____ Source data
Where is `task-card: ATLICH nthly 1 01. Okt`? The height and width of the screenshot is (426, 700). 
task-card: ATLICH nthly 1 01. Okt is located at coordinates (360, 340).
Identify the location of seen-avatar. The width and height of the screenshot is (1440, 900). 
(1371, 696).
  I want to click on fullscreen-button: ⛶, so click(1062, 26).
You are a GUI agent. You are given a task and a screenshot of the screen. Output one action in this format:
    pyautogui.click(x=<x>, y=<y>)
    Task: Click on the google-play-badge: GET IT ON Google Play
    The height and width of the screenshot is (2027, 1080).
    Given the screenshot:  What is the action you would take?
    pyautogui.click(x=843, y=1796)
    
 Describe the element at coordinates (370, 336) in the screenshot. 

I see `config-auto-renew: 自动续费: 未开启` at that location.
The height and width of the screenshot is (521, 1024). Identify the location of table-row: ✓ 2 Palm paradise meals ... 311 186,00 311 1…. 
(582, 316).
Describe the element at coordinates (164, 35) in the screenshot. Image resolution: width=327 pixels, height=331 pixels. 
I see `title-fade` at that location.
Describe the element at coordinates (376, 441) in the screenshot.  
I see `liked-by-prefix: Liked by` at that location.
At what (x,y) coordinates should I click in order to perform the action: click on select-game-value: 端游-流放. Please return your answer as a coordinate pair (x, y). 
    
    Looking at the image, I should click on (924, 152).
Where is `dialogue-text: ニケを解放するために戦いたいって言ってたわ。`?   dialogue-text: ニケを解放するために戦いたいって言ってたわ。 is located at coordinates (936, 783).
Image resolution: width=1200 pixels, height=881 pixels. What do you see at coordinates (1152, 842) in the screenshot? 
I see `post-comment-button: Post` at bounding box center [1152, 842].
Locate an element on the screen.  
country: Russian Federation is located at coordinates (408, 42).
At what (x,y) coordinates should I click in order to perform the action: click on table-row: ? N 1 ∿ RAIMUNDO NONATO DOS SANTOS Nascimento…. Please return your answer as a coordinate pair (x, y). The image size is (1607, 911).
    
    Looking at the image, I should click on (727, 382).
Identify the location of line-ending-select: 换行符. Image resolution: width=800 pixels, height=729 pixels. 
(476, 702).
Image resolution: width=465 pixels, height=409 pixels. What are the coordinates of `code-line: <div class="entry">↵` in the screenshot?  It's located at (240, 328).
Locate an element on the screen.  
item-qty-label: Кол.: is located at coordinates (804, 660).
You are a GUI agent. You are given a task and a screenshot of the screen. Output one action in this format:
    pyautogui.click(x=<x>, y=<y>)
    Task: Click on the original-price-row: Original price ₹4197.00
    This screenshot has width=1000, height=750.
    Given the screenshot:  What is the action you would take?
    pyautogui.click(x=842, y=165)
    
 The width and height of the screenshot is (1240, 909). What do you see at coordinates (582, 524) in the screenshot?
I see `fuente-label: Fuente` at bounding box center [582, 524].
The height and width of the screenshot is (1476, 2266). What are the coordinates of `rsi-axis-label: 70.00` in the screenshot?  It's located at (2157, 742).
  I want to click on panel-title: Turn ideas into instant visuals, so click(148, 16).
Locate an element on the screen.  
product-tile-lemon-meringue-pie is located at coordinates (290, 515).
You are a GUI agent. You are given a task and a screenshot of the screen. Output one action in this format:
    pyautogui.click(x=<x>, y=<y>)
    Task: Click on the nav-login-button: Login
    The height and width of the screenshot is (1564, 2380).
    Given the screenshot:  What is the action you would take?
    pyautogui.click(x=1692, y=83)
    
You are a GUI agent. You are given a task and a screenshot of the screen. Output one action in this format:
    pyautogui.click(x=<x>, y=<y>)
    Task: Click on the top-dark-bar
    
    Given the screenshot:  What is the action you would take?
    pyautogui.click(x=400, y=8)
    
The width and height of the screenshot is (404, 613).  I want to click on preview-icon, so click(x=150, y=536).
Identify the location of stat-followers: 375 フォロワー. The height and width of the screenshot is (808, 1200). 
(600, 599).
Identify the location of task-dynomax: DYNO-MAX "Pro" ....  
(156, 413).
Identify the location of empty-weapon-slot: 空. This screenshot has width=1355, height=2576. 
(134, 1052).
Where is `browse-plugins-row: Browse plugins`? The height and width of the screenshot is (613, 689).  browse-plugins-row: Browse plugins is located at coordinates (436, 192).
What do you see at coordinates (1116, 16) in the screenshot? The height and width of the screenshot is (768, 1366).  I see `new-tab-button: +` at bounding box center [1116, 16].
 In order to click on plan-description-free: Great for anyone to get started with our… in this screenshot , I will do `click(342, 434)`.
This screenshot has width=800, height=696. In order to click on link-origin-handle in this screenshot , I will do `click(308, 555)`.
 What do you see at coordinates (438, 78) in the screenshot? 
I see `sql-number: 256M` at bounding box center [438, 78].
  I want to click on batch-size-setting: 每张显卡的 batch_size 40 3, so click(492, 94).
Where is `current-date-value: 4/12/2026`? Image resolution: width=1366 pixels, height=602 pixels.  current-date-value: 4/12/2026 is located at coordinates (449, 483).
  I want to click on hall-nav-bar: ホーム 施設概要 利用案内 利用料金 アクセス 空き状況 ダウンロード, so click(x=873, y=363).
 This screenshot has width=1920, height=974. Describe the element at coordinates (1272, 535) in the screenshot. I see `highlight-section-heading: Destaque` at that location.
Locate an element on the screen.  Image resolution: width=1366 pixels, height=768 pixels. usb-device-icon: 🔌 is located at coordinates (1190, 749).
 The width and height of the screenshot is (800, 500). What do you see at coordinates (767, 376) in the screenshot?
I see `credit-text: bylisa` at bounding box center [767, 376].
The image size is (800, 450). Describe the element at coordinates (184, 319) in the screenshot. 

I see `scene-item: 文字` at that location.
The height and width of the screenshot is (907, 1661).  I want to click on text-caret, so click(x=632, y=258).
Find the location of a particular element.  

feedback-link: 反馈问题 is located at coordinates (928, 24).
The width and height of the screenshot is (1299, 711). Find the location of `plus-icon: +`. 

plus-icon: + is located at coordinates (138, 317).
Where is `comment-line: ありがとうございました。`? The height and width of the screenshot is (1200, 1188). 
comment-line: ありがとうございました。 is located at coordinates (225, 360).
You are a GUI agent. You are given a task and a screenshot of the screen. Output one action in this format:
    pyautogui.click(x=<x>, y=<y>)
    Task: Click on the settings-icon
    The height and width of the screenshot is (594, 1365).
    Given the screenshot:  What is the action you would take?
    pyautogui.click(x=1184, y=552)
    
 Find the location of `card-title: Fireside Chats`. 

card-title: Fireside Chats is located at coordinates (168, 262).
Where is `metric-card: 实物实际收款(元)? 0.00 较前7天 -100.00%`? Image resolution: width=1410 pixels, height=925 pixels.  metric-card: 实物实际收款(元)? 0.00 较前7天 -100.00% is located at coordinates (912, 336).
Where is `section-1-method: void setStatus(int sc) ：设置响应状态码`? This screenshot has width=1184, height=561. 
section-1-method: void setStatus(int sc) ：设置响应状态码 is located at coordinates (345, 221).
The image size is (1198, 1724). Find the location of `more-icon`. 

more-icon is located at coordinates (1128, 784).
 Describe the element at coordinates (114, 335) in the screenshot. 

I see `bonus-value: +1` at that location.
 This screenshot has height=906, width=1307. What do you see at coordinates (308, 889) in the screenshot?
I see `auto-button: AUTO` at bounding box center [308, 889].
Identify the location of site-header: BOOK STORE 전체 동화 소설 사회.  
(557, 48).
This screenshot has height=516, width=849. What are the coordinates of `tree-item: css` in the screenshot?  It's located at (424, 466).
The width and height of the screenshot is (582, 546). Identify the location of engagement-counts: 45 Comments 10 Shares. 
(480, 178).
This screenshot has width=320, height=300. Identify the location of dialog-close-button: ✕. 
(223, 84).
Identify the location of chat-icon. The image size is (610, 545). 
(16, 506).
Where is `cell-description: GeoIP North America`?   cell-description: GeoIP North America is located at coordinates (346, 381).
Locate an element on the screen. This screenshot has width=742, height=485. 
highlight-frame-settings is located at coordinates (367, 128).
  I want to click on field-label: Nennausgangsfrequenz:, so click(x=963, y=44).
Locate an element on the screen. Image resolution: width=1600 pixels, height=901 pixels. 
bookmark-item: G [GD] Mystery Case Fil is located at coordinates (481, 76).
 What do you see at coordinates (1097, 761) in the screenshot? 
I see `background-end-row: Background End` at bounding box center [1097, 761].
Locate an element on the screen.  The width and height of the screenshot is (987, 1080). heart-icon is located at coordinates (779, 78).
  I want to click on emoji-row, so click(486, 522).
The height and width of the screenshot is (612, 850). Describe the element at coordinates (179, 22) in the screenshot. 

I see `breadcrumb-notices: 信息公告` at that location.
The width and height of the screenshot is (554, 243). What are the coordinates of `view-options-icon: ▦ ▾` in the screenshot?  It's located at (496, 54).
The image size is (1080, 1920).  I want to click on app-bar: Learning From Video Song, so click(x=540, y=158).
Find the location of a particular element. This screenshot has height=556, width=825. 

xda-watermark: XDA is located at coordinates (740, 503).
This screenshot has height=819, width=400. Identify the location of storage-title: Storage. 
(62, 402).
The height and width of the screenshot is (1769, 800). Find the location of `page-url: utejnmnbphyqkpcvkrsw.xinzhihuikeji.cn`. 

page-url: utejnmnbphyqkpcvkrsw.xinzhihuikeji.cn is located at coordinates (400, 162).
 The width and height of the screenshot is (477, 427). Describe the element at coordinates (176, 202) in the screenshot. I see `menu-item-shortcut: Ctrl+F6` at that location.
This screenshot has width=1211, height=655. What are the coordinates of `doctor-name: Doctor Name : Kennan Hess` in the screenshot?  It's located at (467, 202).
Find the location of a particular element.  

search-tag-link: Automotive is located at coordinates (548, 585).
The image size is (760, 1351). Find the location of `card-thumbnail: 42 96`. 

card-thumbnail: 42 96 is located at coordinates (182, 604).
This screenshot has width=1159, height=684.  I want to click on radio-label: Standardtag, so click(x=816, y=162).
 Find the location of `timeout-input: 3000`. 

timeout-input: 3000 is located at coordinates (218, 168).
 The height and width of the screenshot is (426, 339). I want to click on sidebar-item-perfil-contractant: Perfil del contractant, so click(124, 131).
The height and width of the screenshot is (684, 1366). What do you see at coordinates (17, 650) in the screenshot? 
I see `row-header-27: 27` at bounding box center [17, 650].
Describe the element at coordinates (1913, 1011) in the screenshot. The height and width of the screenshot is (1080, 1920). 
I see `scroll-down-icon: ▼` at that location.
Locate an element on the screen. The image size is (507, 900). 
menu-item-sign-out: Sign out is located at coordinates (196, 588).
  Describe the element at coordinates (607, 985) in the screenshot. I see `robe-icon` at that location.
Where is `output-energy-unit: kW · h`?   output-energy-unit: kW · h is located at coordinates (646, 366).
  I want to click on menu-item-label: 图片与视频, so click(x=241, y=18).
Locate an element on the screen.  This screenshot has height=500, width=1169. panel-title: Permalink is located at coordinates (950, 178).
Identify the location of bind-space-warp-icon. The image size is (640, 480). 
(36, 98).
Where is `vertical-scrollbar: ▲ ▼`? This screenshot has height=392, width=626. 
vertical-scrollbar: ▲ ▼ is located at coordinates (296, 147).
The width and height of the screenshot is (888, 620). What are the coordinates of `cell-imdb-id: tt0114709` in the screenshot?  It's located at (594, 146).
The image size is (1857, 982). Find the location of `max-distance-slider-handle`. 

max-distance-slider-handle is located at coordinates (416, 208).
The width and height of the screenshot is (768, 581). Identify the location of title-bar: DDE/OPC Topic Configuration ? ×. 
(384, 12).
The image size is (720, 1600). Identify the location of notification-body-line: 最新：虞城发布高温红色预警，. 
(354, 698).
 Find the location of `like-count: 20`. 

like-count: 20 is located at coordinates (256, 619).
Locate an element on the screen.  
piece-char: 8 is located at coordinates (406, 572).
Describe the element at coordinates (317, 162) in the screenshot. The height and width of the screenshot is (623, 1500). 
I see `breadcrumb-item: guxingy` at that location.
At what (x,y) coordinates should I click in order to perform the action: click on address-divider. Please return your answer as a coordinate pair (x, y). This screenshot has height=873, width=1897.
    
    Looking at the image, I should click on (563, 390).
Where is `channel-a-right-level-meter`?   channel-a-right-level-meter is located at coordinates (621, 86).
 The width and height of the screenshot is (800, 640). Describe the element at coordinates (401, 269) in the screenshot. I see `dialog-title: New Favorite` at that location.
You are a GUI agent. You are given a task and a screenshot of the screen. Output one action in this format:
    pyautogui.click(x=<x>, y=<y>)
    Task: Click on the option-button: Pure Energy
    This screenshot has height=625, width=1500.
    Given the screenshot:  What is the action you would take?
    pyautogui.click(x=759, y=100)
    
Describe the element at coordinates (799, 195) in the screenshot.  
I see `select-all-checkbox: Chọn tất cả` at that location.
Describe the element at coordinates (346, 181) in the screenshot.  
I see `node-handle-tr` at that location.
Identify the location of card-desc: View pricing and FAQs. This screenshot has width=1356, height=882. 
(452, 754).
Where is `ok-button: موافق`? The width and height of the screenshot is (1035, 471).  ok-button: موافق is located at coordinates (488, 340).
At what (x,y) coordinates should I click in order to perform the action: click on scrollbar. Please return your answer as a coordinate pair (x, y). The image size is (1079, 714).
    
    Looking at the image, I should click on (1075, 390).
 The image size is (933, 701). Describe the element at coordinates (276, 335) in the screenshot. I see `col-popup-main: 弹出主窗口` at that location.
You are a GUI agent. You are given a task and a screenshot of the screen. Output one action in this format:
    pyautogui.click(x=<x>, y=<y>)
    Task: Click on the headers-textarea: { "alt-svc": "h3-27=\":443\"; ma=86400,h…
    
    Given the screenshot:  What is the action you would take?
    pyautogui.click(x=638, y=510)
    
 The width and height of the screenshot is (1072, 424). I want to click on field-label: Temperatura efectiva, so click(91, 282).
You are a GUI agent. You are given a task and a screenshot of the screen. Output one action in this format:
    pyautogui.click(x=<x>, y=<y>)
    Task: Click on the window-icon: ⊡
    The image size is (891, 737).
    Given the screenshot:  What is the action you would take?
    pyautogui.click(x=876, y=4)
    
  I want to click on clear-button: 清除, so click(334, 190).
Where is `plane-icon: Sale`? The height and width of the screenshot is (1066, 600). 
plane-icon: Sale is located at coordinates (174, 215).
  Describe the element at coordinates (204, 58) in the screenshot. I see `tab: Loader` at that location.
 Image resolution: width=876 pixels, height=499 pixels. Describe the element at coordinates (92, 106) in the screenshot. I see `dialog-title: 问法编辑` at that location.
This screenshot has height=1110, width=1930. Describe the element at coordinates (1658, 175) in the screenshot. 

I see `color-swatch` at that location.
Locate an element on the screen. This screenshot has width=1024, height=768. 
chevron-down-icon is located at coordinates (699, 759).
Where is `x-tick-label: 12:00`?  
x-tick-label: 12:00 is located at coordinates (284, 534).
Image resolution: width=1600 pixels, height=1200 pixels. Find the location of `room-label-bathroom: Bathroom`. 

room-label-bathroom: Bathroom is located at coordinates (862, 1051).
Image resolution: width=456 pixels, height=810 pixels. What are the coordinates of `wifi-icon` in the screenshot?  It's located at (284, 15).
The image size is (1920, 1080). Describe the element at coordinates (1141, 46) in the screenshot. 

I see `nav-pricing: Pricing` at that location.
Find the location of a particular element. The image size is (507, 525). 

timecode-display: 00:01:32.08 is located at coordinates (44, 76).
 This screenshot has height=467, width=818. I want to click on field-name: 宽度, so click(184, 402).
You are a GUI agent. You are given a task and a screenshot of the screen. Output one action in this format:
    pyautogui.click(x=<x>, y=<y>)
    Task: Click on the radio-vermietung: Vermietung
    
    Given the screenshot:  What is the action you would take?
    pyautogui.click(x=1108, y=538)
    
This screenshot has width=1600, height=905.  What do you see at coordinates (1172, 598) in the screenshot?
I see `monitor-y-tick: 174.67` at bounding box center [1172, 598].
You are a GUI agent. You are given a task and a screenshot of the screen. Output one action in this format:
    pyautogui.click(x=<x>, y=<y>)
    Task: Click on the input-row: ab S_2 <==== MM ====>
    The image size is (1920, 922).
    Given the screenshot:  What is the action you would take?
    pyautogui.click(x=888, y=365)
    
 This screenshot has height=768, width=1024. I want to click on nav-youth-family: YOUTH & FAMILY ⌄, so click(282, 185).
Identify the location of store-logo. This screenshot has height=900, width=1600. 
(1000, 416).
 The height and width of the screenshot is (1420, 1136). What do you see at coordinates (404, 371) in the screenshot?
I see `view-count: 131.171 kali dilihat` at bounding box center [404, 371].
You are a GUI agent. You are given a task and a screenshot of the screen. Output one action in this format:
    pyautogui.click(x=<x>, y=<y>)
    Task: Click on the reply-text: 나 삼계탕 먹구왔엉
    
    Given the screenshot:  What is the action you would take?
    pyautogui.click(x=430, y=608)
________
Try it: Rewrite the data from its first line through the line containing "task-card: ATLICH nthly 1 01. Okt is", replacing "Where is" with "Where's" and leaving everything else unchanged. Return only those lines.

Output below:
Where's `task-card: ATLICH nthly 1 01. Okt`? The height and width of the screenshot is (426, 700). 
task-card: ATLICH nthly 1 01. Okt is located at coordinates (360, 340).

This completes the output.